Brief aus Berlin 19/2017

02.06.17

Sehr geehrte Damen und Herren, liebe Leser,

Ursula Groden-Kranich MdB mit ihrem Praktikanten Fabian Weimer

die laufende Legislaturperiode geht in den Endspurt. In dieser drittletzten Sitzungswoche standen wieder enorm viele Punkte auf allen Tagesordnungen. Denn was jetzt nicht mehr beschlossen wird, fällt, salopp gesprochen, „vom Tisch“ und muss nach der Bundestagswahl im Herbst von einer neuen Regierungskoalition erst wieder neu verhandelt werden. Als eines der wichtigsten Vorhaben konnten wir nun die Reform der Bund-Länder-Finanzbeziehungen abschließen. Damit regeln wir viele wichtige Bereiche neu, vom Autobahnbau über den Unterhaltsvorschuss bis zur Unterstützung von Schulen durch den Bund. Meine persönliche Erklärung dazu finden Sie hier.
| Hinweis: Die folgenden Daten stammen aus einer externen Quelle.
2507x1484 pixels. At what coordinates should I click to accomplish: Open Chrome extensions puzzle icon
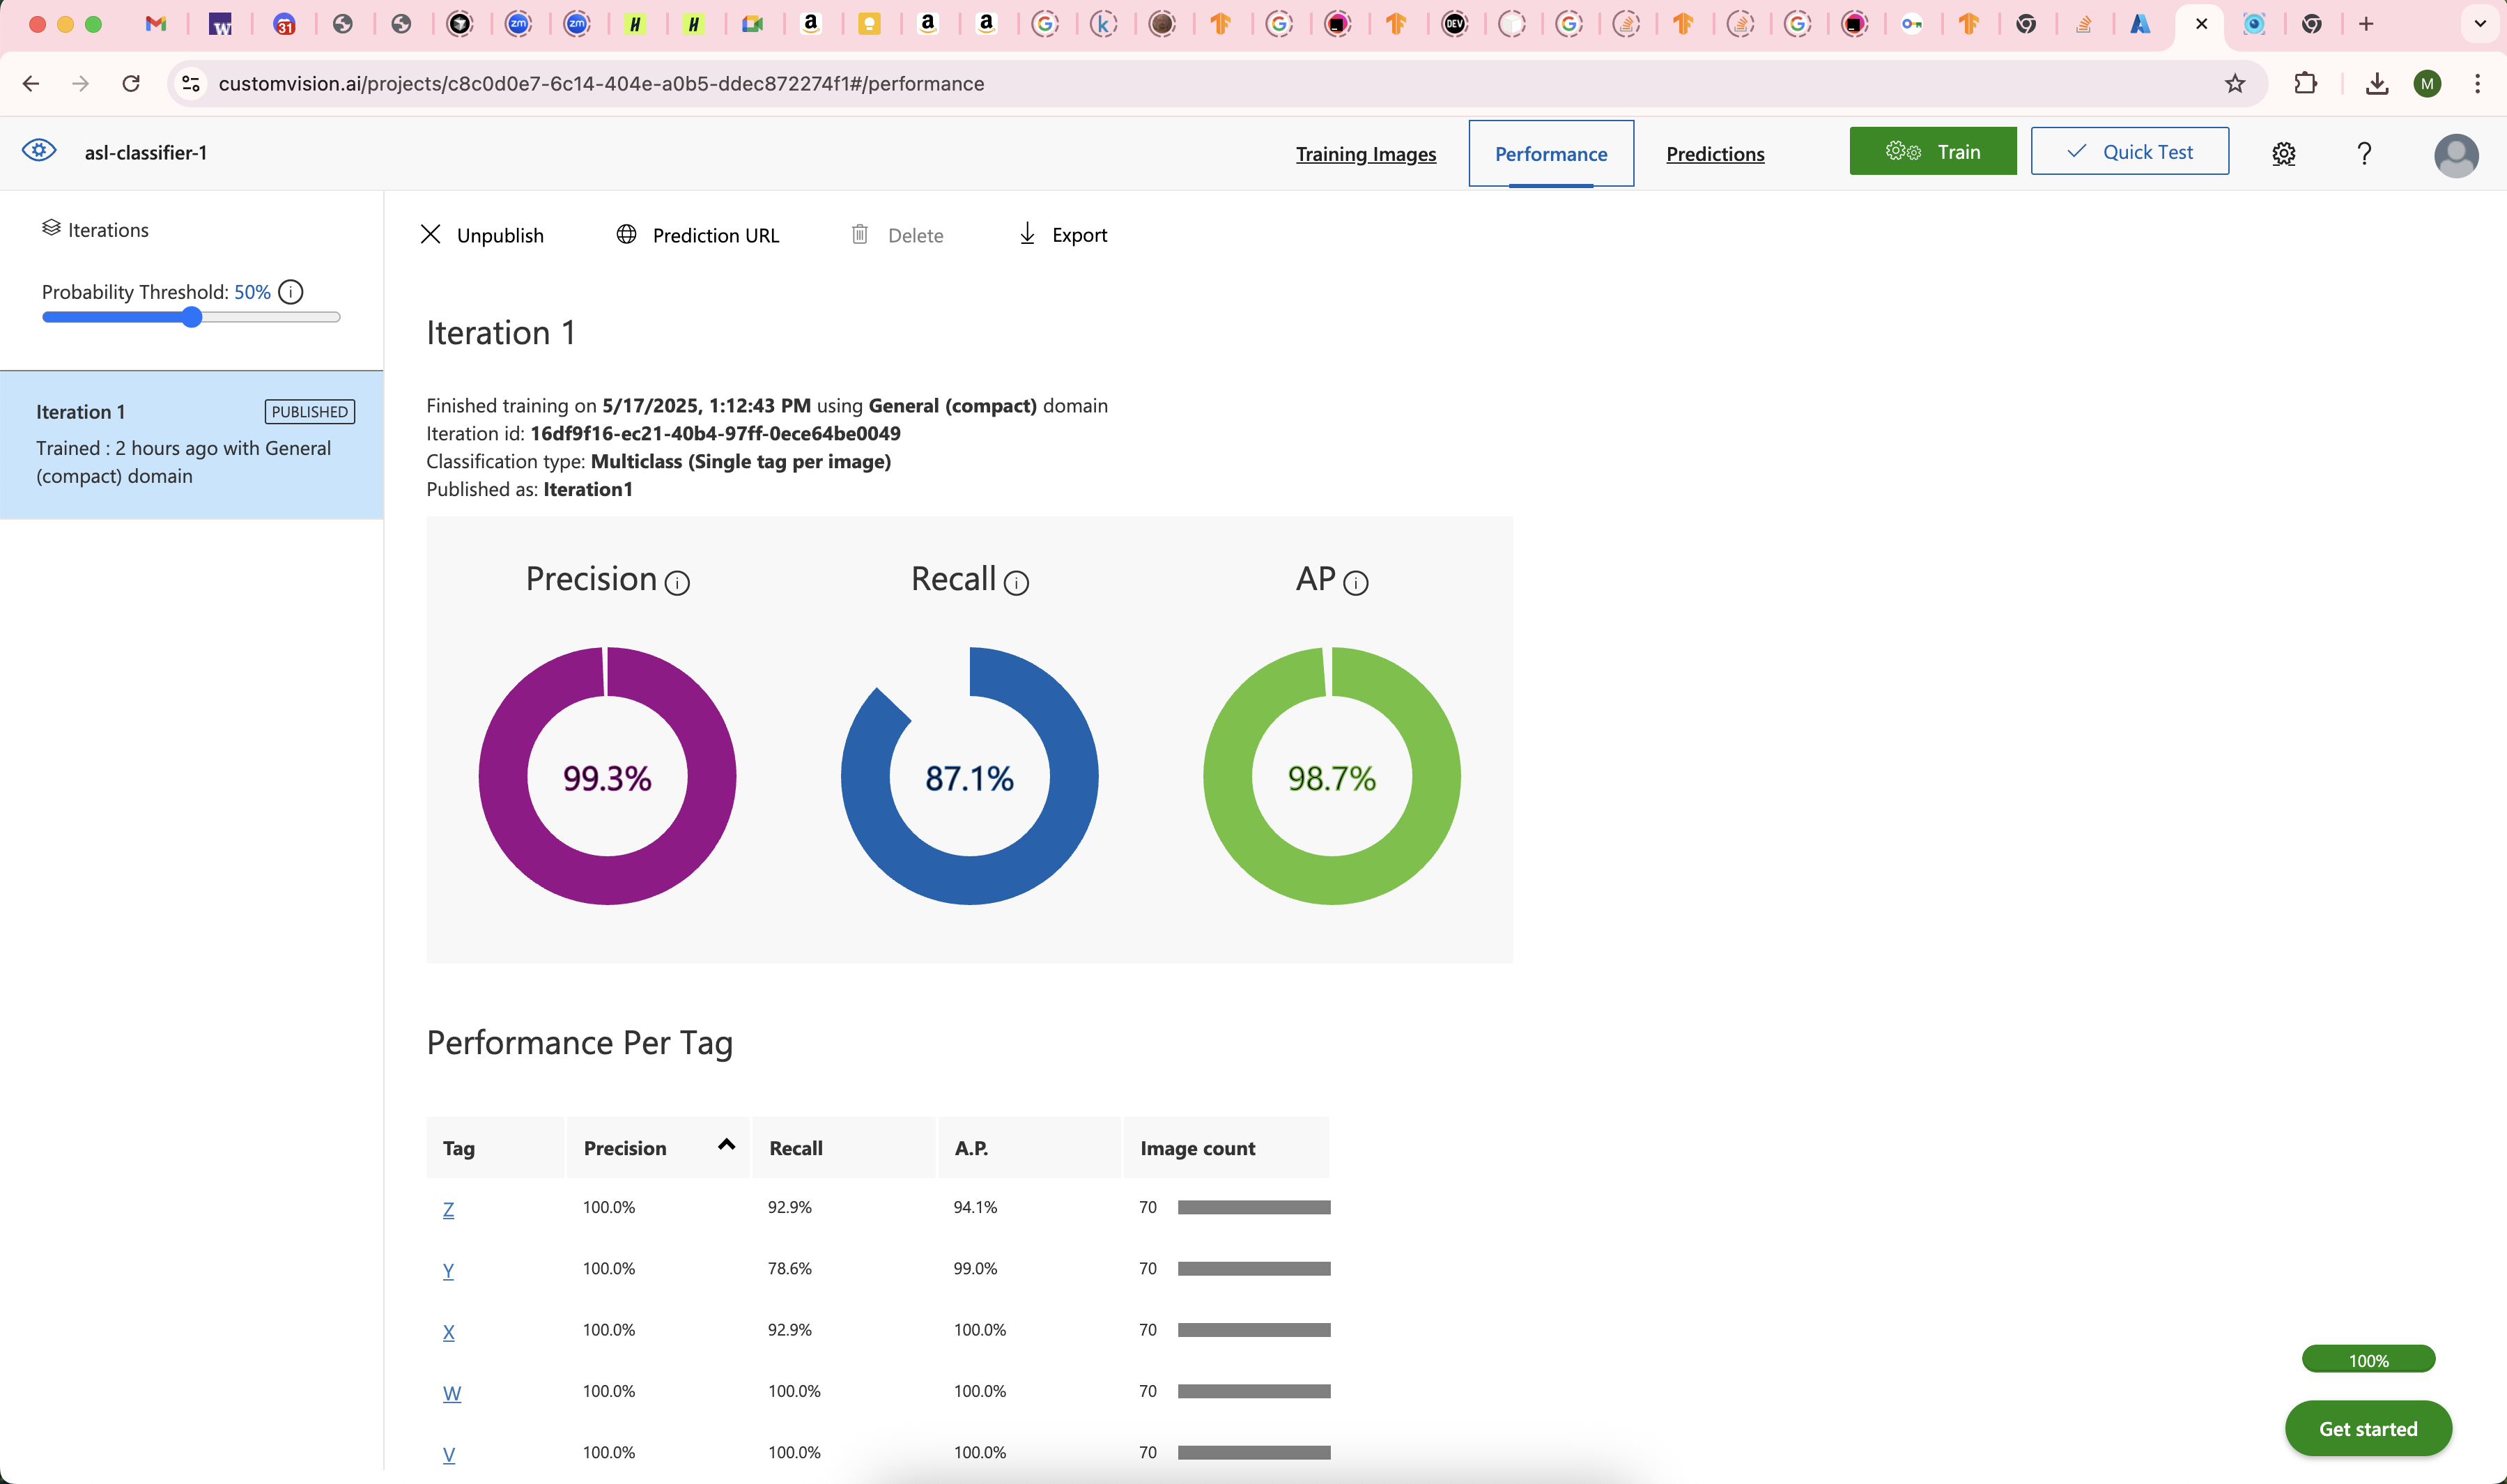click(2305, 84)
Am Dienstag traf ich im Rahmen eines Parlamentarischen Mittags S. E. Igor Cesar, den Botschafter Ruandas. Da Rheinland-Pfalz und Ruanda seit langem eine Partnerschaft verbindet, war ich sehr froh zu hören, dass sich die Lage in diesem kriegsgebeutelten Land inzwischen wieder einigermaßen stabilisiert hat. Und dies auch, weil die Gastgeber der Veranstaltung, der „Senior Experten Service“ der Stiftung der Deutschen Wirtschaft für internationale Zusammenarbeit, mit ihrem ehrenamtlichen Engagement beim Aufbau von mittelständischen Strukturen sehr wertvolle Arbeit leisten.

Der Mittwoch stand für mich ganz im Zeichen der Frauenpolitik. Den Auftakt machte ein Arbeitsfrühstück „Nach dem Entgelttransparenzgesetz“, zu dem ich selbst einige Kolleginnen und Vertreterinnen aus Verbänden und Wirtschaft eingeladen hatte. In kleiner Runde diskutierten wir sehr offen und intensiv die Projekte, die wir frauenpolitisch in dieser Wahlperiode „erledigt“ haben, und genauso die offenen Baustellen in Sachen Gleichstellung und zeitgemäßer Feminismus. Abends wurde auf Einladung von FidAR e.V. in internationaler Runde weiter diskutiert: „Gleichstellung von Frauen – Job erledigt?“ Besonders die Ausführungen von Irene Natividad, der Global Summit of Women-Gründerin, waren überaus inspirierend – und zudem sehr unterhaltsam!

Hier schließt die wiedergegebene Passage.